Monte Carlo simulations to generate sequences that have all combination of K bases at least once and not more than twice were performed using simulated annealing as follows. We initially generate random sequences of N bases and select those that include all combinations of K bases at least once and not more than twice. We next propose one-base changes, which conserve all combinations of K bases and accept them if they decrease the roughness of the free energy landscape, defined as \(R = \mathop {\sum}\nolimits_{j = 1}^N {{{( {\mathop {\sum}\nolimits_{i = 1}^{i < j} {{\alpha _i} - j{\alpha _{{\rm{mean}}}}} } )^2}}} \), where α i is the nearest neighbor free energy associated to the bp i and \({\alpha _{{\rm{mean}}}} = \mathop {\sum}\nolimits_{i = 1}^{i = N} {{\alpha _i}{\rm{/}}N} \). Minimizing the roughness R is a way of minimizing the height of the barriers in the unzipping free energy profile of the DNA sequence and consequently flattening the free energy profile G F (n). We focus on the study of sequences that includes all tetranucleotide combinations (K = 4), with a fixed length of 170 bps. The roughness minimization leads to sequences presenting flat profiles with small barriers whose height are on the order of thermal forces (1–3 k B T), Fig. 5b. Such small barriers can be easily overcome by Brownian fluctuations and are not expected to generate any detectable block to the unzipping process. In Supplementary Fig. 7 are shown the results for the roughness of the free energy landscape R as a function of the Monte Carlo steps for a sequence of N = 170 bps that includes all tetranucleotide combinations (K = 4). As expected the roughness R decreases as the number of Monte Carlo steps increases.
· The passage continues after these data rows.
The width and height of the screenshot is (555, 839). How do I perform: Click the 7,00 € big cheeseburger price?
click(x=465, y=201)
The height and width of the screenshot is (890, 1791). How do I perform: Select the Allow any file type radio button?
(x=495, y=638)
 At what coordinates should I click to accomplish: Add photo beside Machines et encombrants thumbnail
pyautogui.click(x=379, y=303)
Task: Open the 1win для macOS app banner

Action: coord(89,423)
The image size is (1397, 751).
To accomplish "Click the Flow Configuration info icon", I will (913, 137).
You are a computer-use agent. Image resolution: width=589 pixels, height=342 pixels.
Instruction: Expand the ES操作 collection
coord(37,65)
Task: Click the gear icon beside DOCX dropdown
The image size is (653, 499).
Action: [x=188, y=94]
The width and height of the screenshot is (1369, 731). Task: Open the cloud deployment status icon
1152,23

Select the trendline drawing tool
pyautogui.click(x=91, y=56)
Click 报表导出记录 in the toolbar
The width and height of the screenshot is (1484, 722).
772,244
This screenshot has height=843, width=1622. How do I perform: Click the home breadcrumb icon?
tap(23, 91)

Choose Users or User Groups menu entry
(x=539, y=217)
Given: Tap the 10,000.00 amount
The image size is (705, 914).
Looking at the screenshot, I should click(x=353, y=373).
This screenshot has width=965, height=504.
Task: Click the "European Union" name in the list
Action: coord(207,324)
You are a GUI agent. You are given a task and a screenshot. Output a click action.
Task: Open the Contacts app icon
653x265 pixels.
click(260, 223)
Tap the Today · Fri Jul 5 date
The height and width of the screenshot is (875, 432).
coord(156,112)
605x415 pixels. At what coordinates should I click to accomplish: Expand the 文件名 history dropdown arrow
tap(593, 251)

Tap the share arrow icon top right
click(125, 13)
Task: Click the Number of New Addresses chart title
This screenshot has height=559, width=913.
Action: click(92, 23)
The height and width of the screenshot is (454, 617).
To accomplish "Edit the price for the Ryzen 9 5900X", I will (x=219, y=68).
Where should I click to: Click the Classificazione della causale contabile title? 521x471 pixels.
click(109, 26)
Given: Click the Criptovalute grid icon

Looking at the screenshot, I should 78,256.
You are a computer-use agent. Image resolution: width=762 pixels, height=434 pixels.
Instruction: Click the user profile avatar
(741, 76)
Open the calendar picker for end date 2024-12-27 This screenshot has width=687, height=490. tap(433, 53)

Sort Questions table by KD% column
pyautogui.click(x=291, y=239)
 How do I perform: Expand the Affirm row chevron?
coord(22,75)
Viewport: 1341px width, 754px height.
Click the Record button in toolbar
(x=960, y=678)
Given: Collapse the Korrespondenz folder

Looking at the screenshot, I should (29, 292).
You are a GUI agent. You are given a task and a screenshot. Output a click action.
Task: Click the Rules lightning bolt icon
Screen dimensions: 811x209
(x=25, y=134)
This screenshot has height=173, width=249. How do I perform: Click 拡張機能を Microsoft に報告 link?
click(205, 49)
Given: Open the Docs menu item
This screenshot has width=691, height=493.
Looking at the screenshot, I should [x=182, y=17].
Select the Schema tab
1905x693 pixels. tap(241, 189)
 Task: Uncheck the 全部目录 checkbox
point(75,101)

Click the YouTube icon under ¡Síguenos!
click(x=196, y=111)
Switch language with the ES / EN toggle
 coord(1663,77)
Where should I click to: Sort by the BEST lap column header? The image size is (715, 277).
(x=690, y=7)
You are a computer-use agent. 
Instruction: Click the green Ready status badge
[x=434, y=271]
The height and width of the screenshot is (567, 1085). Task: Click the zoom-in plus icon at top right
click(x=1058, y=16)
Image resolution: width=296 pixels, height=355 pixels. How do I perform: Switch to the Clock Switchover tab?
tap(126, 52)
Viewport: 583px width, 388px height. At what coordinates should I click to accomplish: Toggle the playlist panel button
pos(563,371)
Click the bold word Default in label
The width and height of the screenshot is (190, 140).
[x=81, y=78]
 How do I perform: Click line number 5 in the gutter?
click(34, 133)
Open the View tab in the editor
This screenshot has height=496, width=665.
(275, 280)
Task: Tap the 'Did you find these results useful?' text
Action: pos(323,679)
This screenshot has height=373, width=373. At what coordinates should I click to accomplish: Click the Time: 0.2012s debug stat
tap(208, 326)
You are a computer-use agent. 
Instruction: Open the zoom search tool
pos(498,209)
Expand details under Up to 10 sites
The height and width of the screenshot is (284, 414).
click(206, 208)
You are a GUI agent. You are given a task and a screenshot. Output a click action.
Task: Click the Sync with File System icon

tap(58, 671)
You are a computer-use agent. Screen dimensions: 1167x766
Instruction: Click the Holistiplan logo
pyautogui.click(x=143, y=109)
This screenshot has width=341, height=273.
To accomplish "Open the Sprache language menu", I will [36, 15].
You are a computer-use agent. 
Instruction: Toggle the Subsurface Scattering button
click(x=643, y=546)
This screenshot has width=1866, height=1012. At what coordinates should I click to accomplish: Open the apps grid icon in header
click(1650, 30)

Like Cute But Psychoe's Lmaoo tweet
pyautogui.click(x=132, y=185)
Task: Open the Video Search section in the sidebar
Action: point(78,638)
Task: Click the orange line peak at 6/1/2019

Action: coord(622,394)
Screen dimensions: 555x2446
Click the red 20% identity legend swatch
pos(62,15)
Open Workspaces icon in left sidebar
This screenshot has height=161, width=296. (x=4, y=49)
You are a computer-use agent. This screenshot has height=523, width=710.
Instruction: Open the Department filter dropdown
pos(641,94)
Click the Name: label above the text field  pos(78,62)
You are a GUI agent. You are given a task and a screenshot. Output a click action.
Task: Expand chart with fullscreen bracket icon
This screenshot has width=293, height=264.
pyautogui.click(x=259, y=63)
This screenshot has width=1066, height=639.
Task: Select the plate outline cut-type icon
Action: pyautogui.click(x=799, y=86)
Correlation analysis to determine the recognition sequence

For any ligand at least two repetitions of the recognition sequence along the DNA tested are required to determine the ligand recognition sequence. In order to determine the recognition sequence, we perform a simple correlation analysis. We compare the DNA regions for stretches of K = 4 bps along windows of a length of 10 bps at right and left of the blockage positions and find the sequence with maximum similarity. For this, we compute the correlation functions C i,j and \(C_{i,j}^\prime \) between points along the DNA sequence i and j as: \({C_{i,j}} = \mathop {\sum}\nolimits_{k = 0,3} {{c_{i + k,j + k}}} \) and \(C_{i,j}^\prime = \mathop {\sum}\nolimits_{k = 0,3} {c_{i + k,j + 3 - k}^\prime } \), where c i+k,j+k  = 1 if the base at position i + k and j + k are the same and zero otherwise, and \(c_{i + k,j + 3 - k}^\prime = 1\) if the base at position i + k and j + 3 − k are the complementary (A vs T and C vs G) and zero otherwise. We next define the similarity function S i,j for each couple (i, j) as the maximum between C i,j and \(C_{i,j}^\prime \), S i,j  = Max{C i,j , \(C_{i,j}^\prime \)}. S i,j can take values from 0 to 4 depending on how close are the sequences (i, i + 1, i + 2, i + 3) and (j, j + 1, j + 2, j + 3), the maximum value of 4 corresponding to the situation where the 4 bases coincide or are complementary. The recognition sequence can be identified as the sequence (i, i + 1, i + 2,  + 3) verifying S i,j  = 4. The results for the Rsa1 and MnII enzymes are depicted in Supplementary Figs. 10d, e and 13d.

Data availability

All relevant data are available from the authors.